Now it’s a question of whether he’ll let his feelings for a boy who doesn’t really exist overcome the oath he took to protect the queen, or if he’ll turn traitor and let the plot continue.
“I hate her for lying. I hate her for being everything I wanted then taking it away. I hate Kit for disappearing.”
But does he hate enough to cause her death?
In Toby and Kit, Virginia Boecker has created one of the most winning couples this reviewer has recently encountered. With a plot resembling one of Shakespeare’s plays, in which “illusion, deception, madness, and the extraordinary things love will cause us to do” are revealed, this novel is a delightful amalgam of romance and adventure.
Mixing historical figures with fictitious ones is nothing new, but all come to life through Boecker’s pen. Cecil is cold-blooded and dedicated, showing no remorse for the deaths he causes, even those of his own men, as in Marlowe’s murder. Shakespeare is at the same time a talented but conceited writer, changing lines even as the players speak them, and a harried stage manager, hustling characters on and off stage. Assigning authorship of Twelfth Night to Toby is a clever way of pointing up the long-standing question of authorship of some of the Bard’s plays.

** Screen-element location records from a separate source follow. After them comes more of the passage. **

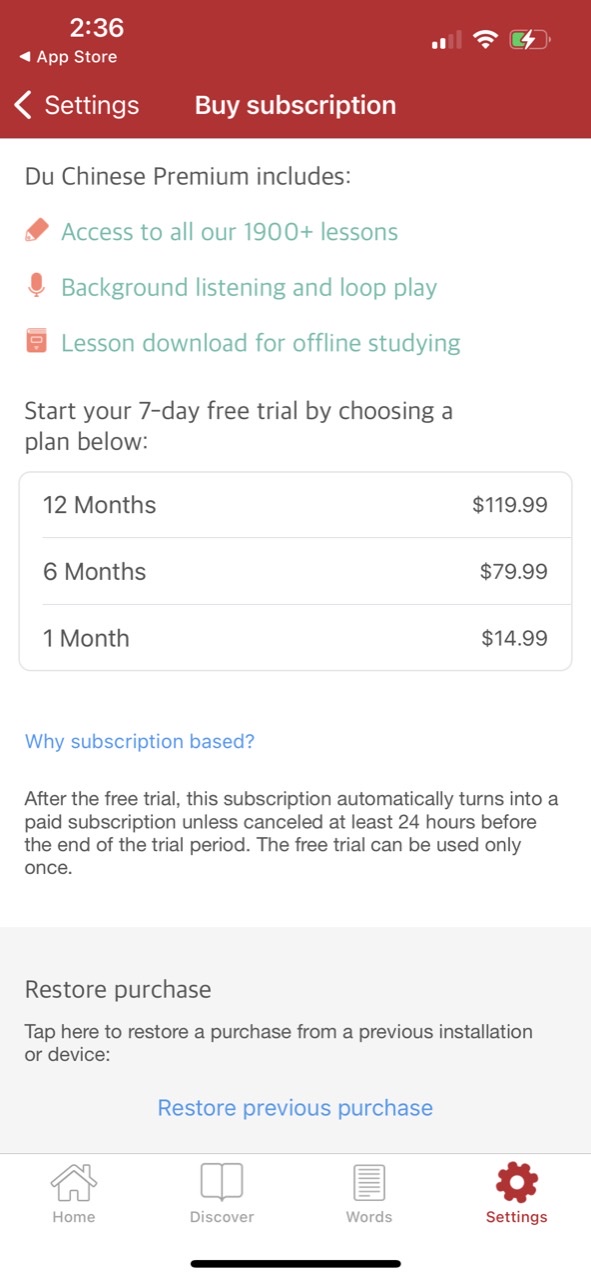591x1280 pixels.
Task: Tap 'Access to all our 1900+ lessons'
Action: point(229,232)
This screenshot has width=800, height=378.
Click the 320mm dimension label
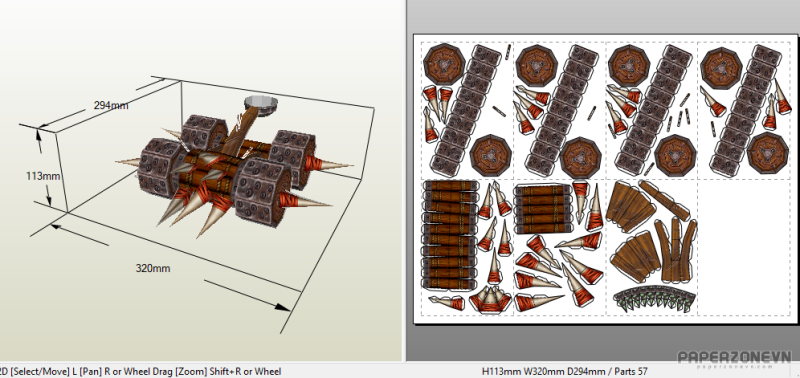coord(153,268)
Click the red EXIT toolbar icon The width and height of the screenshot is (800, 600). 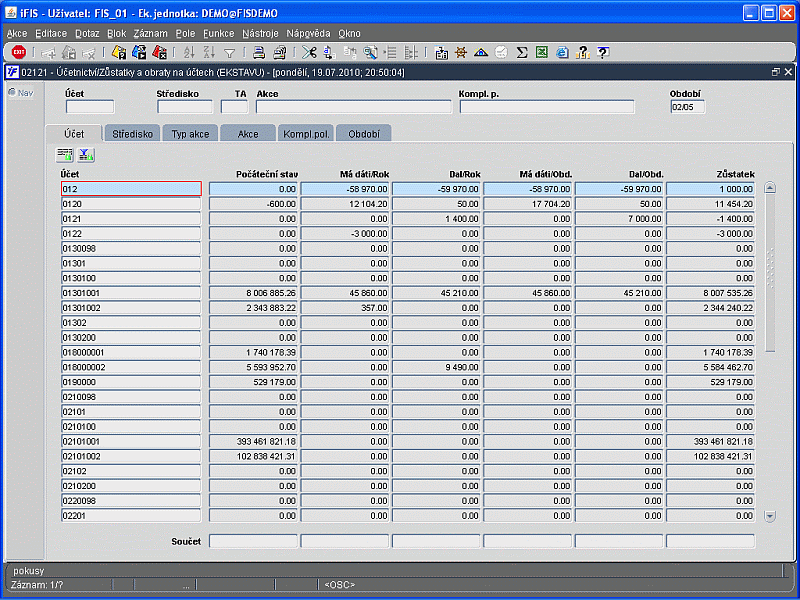click(18, 53)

The tale is told from both Katherine’s and Toby’s point of view and the reader is cautioned to be observant and watch the chapter headings carefully to determine which character is speaking. This type of narrative gives the story a more emotional impact than an omniscient telling would.
There will be delight in Katherine’s freedom pretending to be a boy, her hope that Toby can love the person she is and not merely her gender, and her despair when love gets in the way of a mission she was prepared to give her life to complete.
Toby is just as three-dimensional a character. Wishing to free himself of Cecil’s grasp, he plans to disappear as soon as the current plot is uncovered. His anguish as he discovers Katherine’s deception and his struggle to do what he should as opposed to what he wants, will wring the reader’s heart.
If there’s one flaw in this otherwise beautifully written story, it’s the irritating use of first person present in the narration.
This reviewer would have liked to read this novel in one sitting. Unfortunately, its length precludes doing so. Any reader hardy enough to try—and most will want to, spurred on after finishing the Prologue—be warned: Prepare for a sleepless night. Anyone picking up this novel won’t wish to put it down until he’s read every word . . . all 384 pages of them.